Why, when Rule 4 already mandates notice to the defendant of the possibility of default, was it necessary to create essentially another notice requirement with Standard 16? We all know or should know that defaulting a fellow attorney without warning causes more trouble for the attorney seeking default than it's worth to him. Additionally, does Standard 16 create a possible conflict between it and Utah Rules of Civil Procedure, Rule 55, which contains no requirement that notice be given to opposing counsel in advance of seeking default? If so, why not repeal Standard 16 and amend Rule 55 to include a notice provision? Moreover, wouldn't obeying Standard 16 basically allow the opposing side to delay proceedings by failing to participate in the case and relying on the opposing attorney's Rule 16 obligation of "notifying other counsel," in advance, at which point the scheming "lazy" attorney finally files his responsive pleading so that the case is decided on the precious merits? Rule 55 is already honored in the breach. Did we really need to eviscerate it even more with Standard 16?

Standard 17 provides: Lawyers shall not use or oppose discovery for the purpose of harassment or to burden an opponent with increased litigation expense. Lawyers shall not object to discovery or inappropriately assert a privilege for the purpose of withholding or delaying the disclosure of relevant and non-protected information.

Standard 18 provides: During depositions lawyers shall not attempt to obstruct the interrogator or object to questions unless reasonably intended to preserve an objection or protect a privilege for resolution by the court. "Speaking objections" designed to coach a witness are impermissible. During depositions or conferences, lawyers shall engage only in conduct that would be appropriate in the presence of a judge.

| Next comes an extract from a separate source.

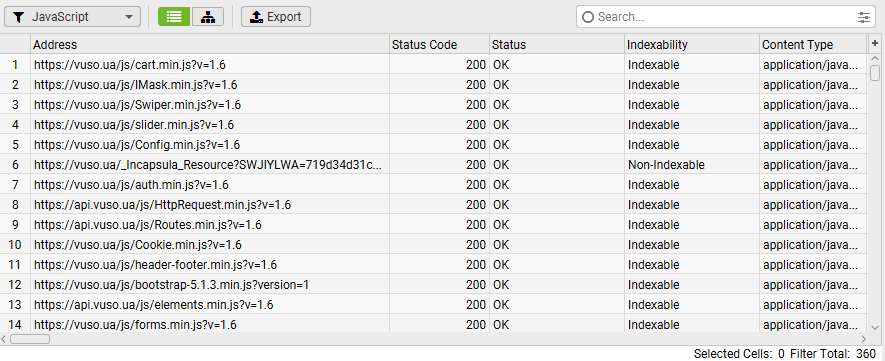
Task: Click into the Search input field
Action: tap(725, 17)
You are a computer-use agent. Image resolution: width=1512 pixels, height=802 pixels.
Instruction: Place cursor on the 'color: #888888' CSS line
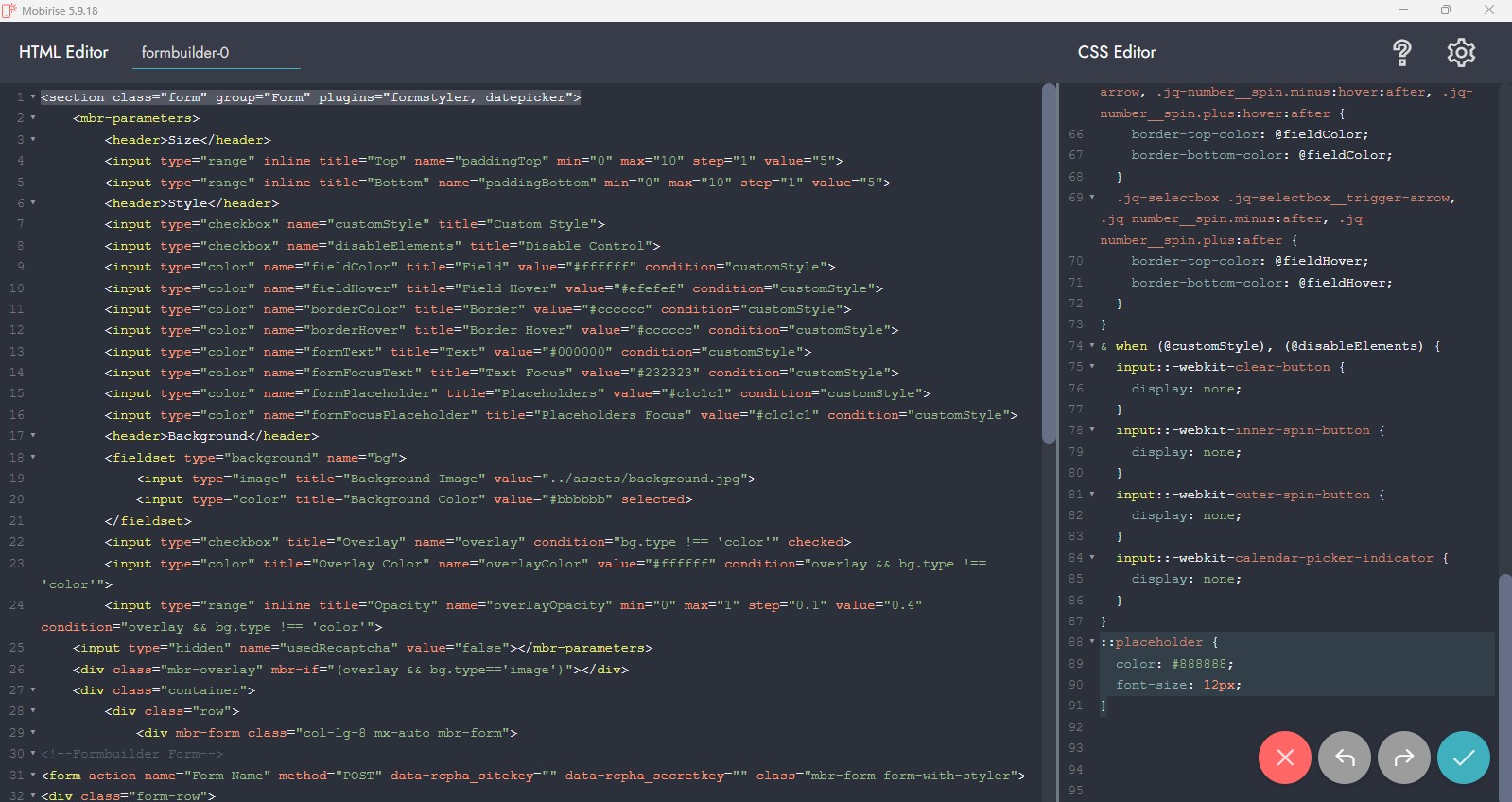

Standard 19 provides: In responding to document requests and interrogatories, lawyers shall not interpret them in an artificially restrictive manner so as to avoid disclosure of relevant and non-protected documents or information, nor shall they produce documents in a manner designed to obscure their source, create confusion, or hide the existence of particular documents.

With respect to Standards 17 through 19, lawyers are already subject to provisions of the Utah Rules of Civil Procedure and the Utah Rules of Evidence when engaging in the discovery process, and they already arguably prescribe the same conduct sought by Standards 17 through 19. Moreover, Standards 17 through 19, like the rules of civil procedure and evidence, are so vulnerable to self-serving interpretation and construction that promulgating even more subjective rules will do nothing more to curtail discovery abuses than the Rules of Civil Procedure and the Rules of Evidence already do (or don't, as the case may be).

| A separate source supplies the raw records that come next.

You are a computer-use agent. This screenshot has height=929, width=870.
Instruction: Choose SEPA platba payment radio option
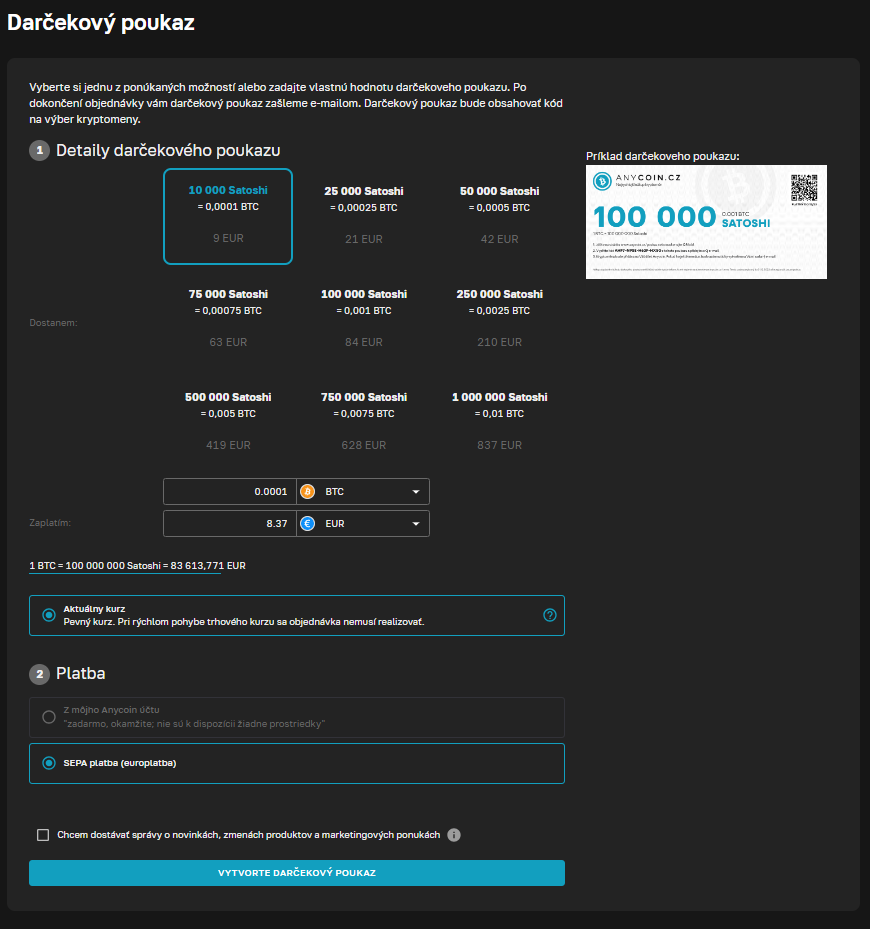(x=49, y=763)
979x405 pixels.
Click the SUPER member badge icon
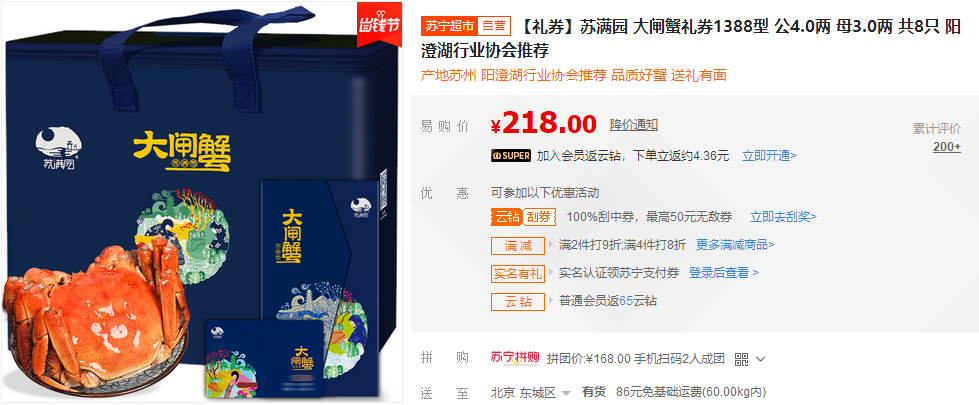(511, 155)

Victor Cousin, the 19th century philosopher stated, "We need . . . art for art's sake."1 W. Somerset Maugham who wrote, "Art for art's sake makes no more sense than gin for gin's sake." Standards for standards' sake are no more sensible. In reviewing the Standards of Professionalism and Civility, I see no pre-existing need that is filled by their passage, no flaw in the existing rules of professional conduct that the Standards remedy. The Standards are prone to subjective interpretation and construction to the point of being meaningless, thus, unenforceable, and thus irrelevant to a lawyer's daily practice. Most, if not all, of the Standards as currently constituted, do little to lead good lawyers or bad lawyers to be any better than they would have been in their absence. In this regard the Standards of Professionalism and Civility do little to address or cure any lack of professionalism and civility in the profession.

1. The full quotation is, "We need religion for religion's sake, morality for morality's sake, and art for art's sake." Surprisingly, the work of Cousin fell into obscurity.